Pelo menos 20 pessoas morreram na Província de Buenos Aires, Argentina, nos últimos dias após consumir cocaína envenenada. E as autoridades estimam que pode haver muito mais vítimas. A causa? O sistema de saúde, o Estado e um histórico de décadas de políticas punitivistas que fazem com que muitos usuários de drogas prefiram não pedir socorro em um hospital. A segregação, o medo do olhar estigmatizante e patologizante ou a criminalização do consumo e suas represálias penais geram um coquetel explosivo.

A morte de pelo menos duas dezenas de jovens da região metropolitana de Buenos Aires é uma consequência fatídica de uma política que trata usuários como criminosos, que trata as drogas como um problema de segurança e não um problema de saúde, e que baseia sua estratégia em uma perspectiva obsoleta que já fracassou em toda a região: a guerra contra o narcotráfico. Por que podemos dizer que essas mortes são consequência de uma política proibicionista?

"O mercado de substâncias ilegais surge no momento em que a substância é proibida. Isso acontece com qualquer coisa, mas quando se trata de substâncias de alta demanda – como a cannabis, o ecstasy ou a cocaína – geram-se enormes mercados, de grande magnitude e circulação de dinheiro, controlados pelo crime organizado", explica Pato Liddle, economista e membro da Associação de Redução de Danos da Argentina (ARDA), em entrevista a El Grito del Sur. "A qualidade da substância e o que acontece em sua cadeia produtiva estão 100% nas mãos do crime organizado."

A abordagem punitivista, hegemônica entre as políticas estatais sobre drogas, reforça essa situação. "O que estamos vendo é a combinação de um mercado administrado pelo crime organizado e um Estado que só encara o problema sob um ponto de vista punitivista", acrescentou Liddle, que também conduz o programa "Ojo que son flores" (Olha, que isso é camarão, em tradução livre), no canal online Twitch.

Na última quarta-feira (2), quando a notícia foi divulgada, diversas autoridades públicas da província tentaram visibilizar a questão e tomar ações a partir de uma abordagem alternativa. "Quem comprou drogas nas últimas 24 horas deve descartá-las", advertiu o secretário de Segurança de Buenos Aires, Sergio Berni. O Ministério da Saúde da província também emitiu um alerta, denunciando a situação e sugerindo os passos a seguir em caso de consumo da cocaína adulterada. "É um reconhecimento de que existem milhares de usuários de substâncias. Sintomas e recomendações foram comunicados. Valorizo muito essa perspectiva", disse Liddle.
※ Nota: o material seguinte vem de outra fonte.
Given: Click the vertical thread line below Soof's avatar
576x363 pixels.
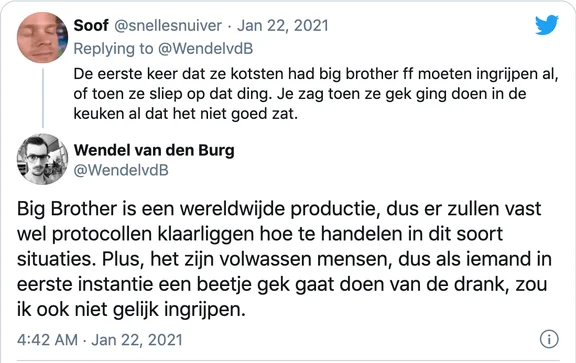Looking at the screenshot, I should pos(43,98).
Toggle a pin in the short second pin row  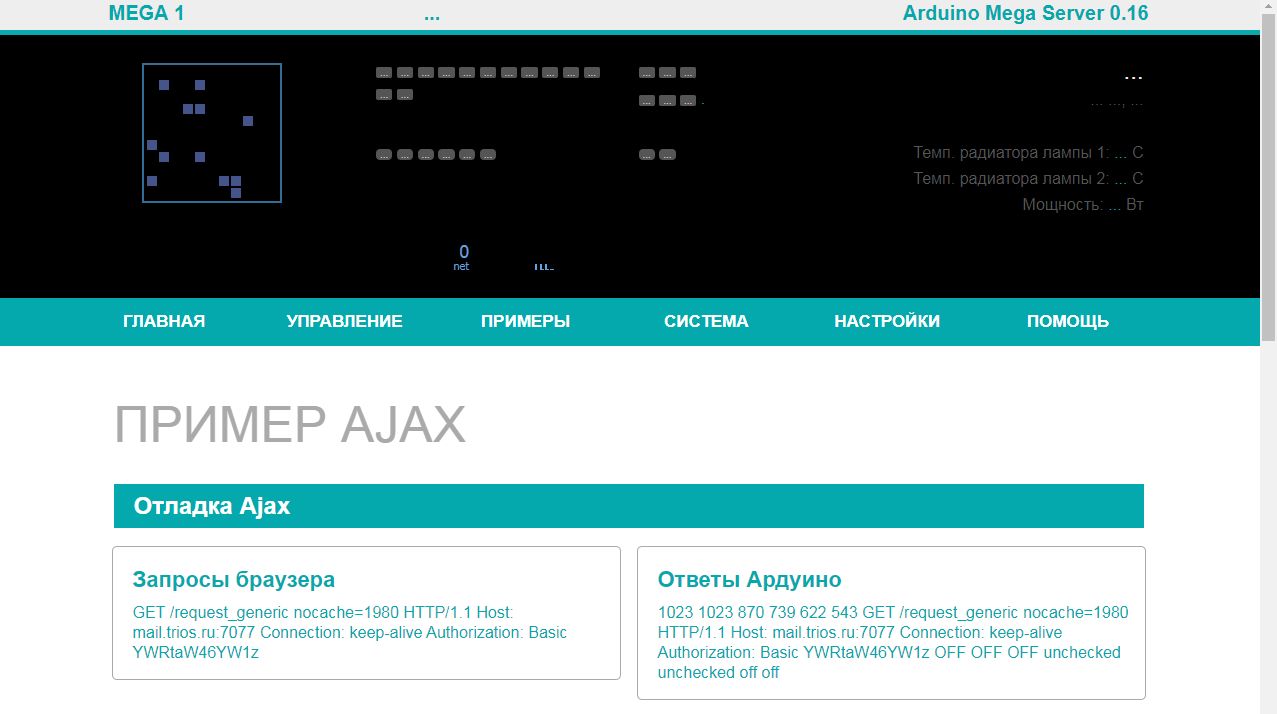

"Nas discussões sobre drogas baseadas em preconceitos, assume-se que todas pessoas usuárias são viciadas. Isso não corresponde à informação estatística disponível: hoje é evidente que a grande maioria das pessoas que usam drogas – incluindo a cocaína – não tem uma relação problemática com a substância", disse o economista. "Na Argentina, o uso problemático de cocaína gira em torno de 19%, segundo dados da própria Sedronar [Secretaria de Políticas Integrais sobre Drogas]. São números semelhantes aos do álcool ou outras substâncias lícitas. Existem muitíssimas pessoas que usam drogas ilícitas todos os dias e que não necessariamente têm um consumo problemático", concluiu.